Just how south of the Mason Dixon Line are you? In Silver Spring, MD they never ripen. I collect them after frost and put them in a paper bag until they turn soft. They are sort of ripe then, and can be eaten then. But left on the vine outside they won’t ripen here. They will always have that cucumbery nastyness
Oh, Honey, I’m sorry about that! As good friend Beau said, I’ve been out at a Native Plant conference, chock full of folks who would be horrified at your tale. Nice Plant Geek Central.

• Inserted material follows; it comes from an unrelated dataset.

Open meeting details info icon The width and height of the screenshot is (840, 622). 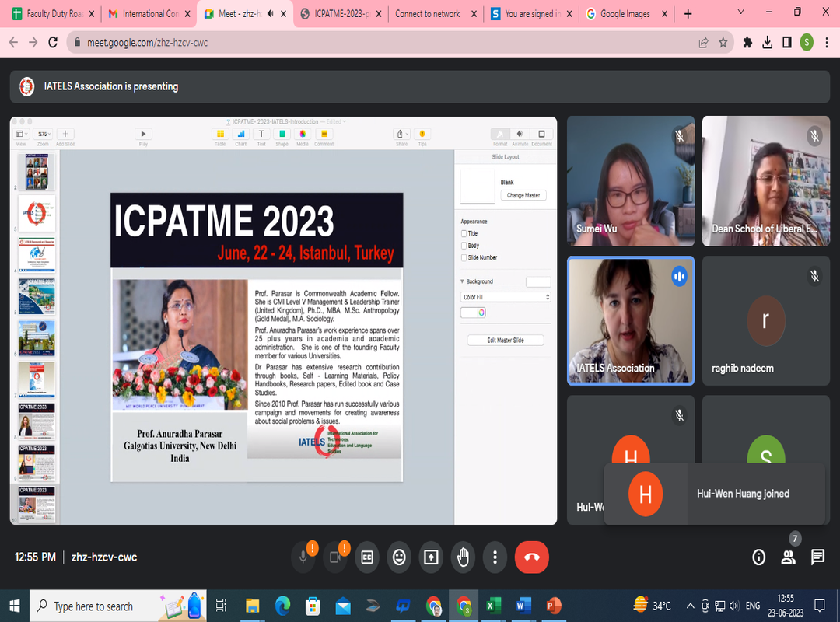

I think you can dig it up with a good foot of rootball, and cut it back hard. Don’t have any sentimentality about it blooming, just cut it back to six inches. It’s more stress to dig it up while trying to bloom, and, since it’s stressfull heatwise too, pot it up where you can water it, and water every other day, and then transplant in cooler time.
Bastard Mowers. :mad:
To give you a sweet little attention diverting biscuit: Sarracenia jonesii x okeefeenokeensis cross is a great Go, and vigorous & beautiful! Soon come to send out into the world. Ain’t that a good thing?
Sarracenia does well for me virtually ignored in buried, undrained tubs if sand and peat.
One of the mowed pieces had a tiny bit of root and I am trying to root the pieces that had been lying in the road all day. The one I dug up broke the root at 4", it is still alive potted in peat. They missed two near the fence. I would like to protect the fruit and save seeds. Perhaps I can put it in a have a heart trap or wrap it up in chicken wire.
I have growth at leaf nodes on three of the cuttings made from mowed remains, and growth on the one I dug up. That’s about a 30% survival rate; I made 15" cuttings from all the identifiable remains. I just noticed that was supposed to be 15 cm cuttings.
carnivorous, these passion flowers were all over the grass on either side of the runway at a poorly groomed airport in Tennessee last week-end- would you like some seeds when they mature, or do they appear to be the same variety as yours? The passionflower in Virginia on my parents’ property is smaller, paler, and closer to blue than purple. I am certain that I can collect seeds from either or both this Fall.